L'association de malfaiteurs

"Les engagements, pris en réponse à une offre de financement, suffisent à caractériser l'existence d'un pacte corruptif (...) et ce, indépendamment qu'aucune somme ne soit in fine arrivée, ou très partiellement, ou que le financement de la campagne par l'UMP devenant certain, il n'y en ait plus eu besoin."

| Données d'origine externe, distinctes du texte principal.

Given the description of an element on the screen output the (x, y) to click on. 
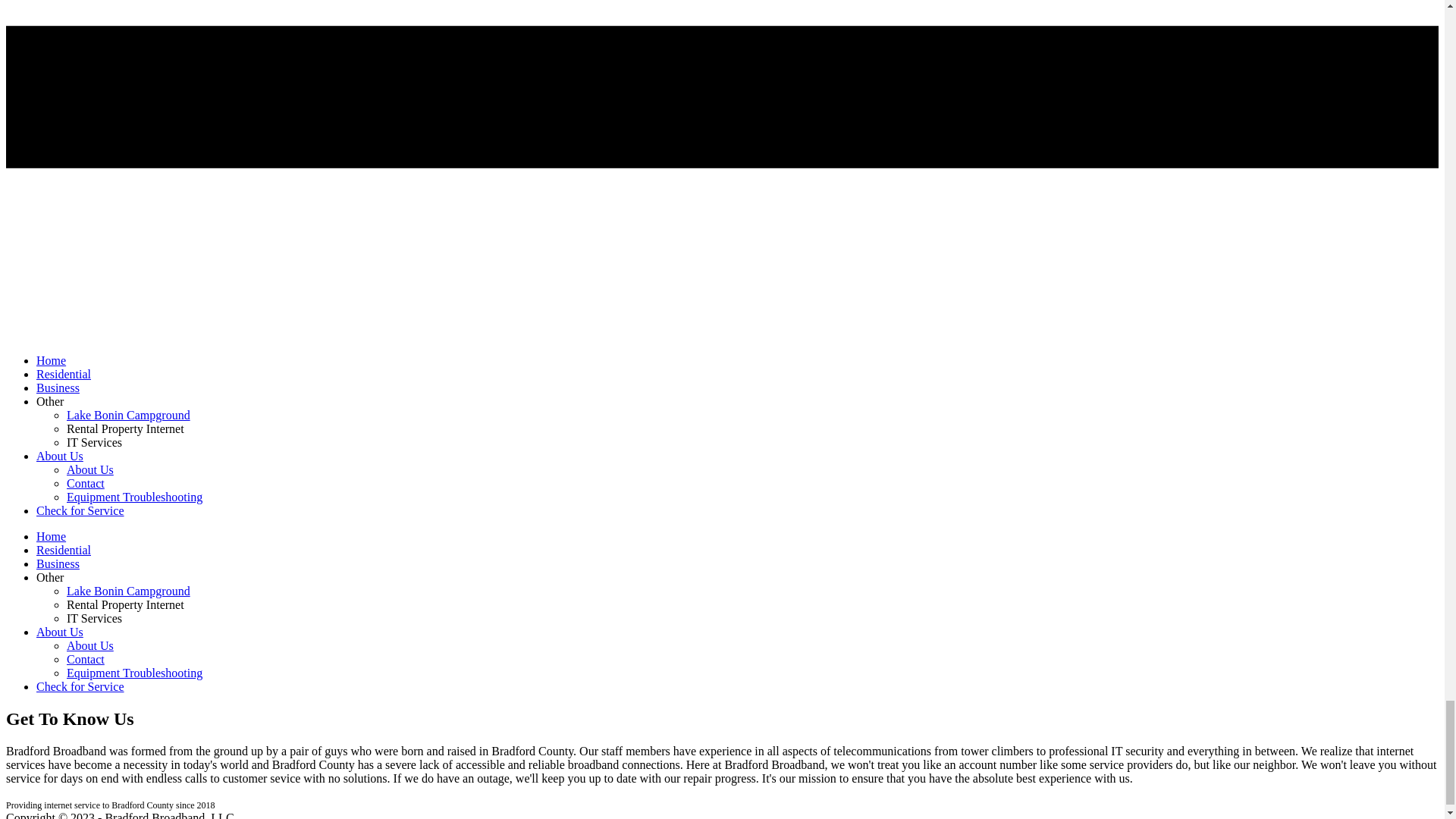
Check for Service (79, 510)
Residential (63, 374)
Check for Service (79, 686)
About Us (59, 456)
Other (50, 576)
Rental Property Internet (125, 428)
IT Services (94, 441)
Residential (63, 549)
Lake Bonin Campground (128, 414)
IT Services (94, 617)
About Us (89, 645)
Home (50, 535)
Home (50, 360)
Lake Bonin Campground (128, 590)
About Us (89, 469)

Passible de dix ans d'emprisonnement pour ces faits, le maximum en matière correctionnelle, le délit d'association de malfaiteurs "implique que soient caractérisés un ou des faits matériels consistant en des actes préparatoires" à un délit, "même si ce délit n'a pas été consommé, ni même tenté."

La gravité des faits

Pour justifier la peine, le tribunal a souligné qu'il s'agissait "de faits d'une gravité exceptionnelle, de nature à altérer la confiance des citoyens dans ceux qui les représentent et sont censés agir dans le sens de l'intérêt général, mais aussi dans les institutions même de la République".

S'il est exact qu'il n'y a pas eu d'accroissement direct et immédiat du patrimoine de Nicolas Sarkozy, "l'association de malfaiteurs avait pour but de lui procurer un avantage dans la campagne électorale et de lui permettre d'accéder à la plus haute fonction et de l'exercer pendant cinq années".

Les relaxes

Concernant le délit de corruption passive, Nicolas Sarkozy a "agi, non en tant que ministre de l'Intérieur (...) mais en tant que candidat". Or, "si le seul pacte de corruption suffit à caractériser le délit de corruption, il ne saurait en aller ainsi lorsque ledit pacte est passé avec une personne qui n'est pas encore dépositaire de l'autorité publique."

Quant au recel de détournement de fonds publics étranger, autre chef de poursuite, la jurisprudence "ne permet pas de sanctionner la complicité ou le recel de ces infractions".

Sur le financement illicite, "le tribunal n'est pas en mesure de démontrer de manière indubitable que" l'argent liquide pendant la campagne "provenait de fonds libyens, ni qu'il y aurait eu un volume d'espèces supérieur aux 35 000 euros recueillis".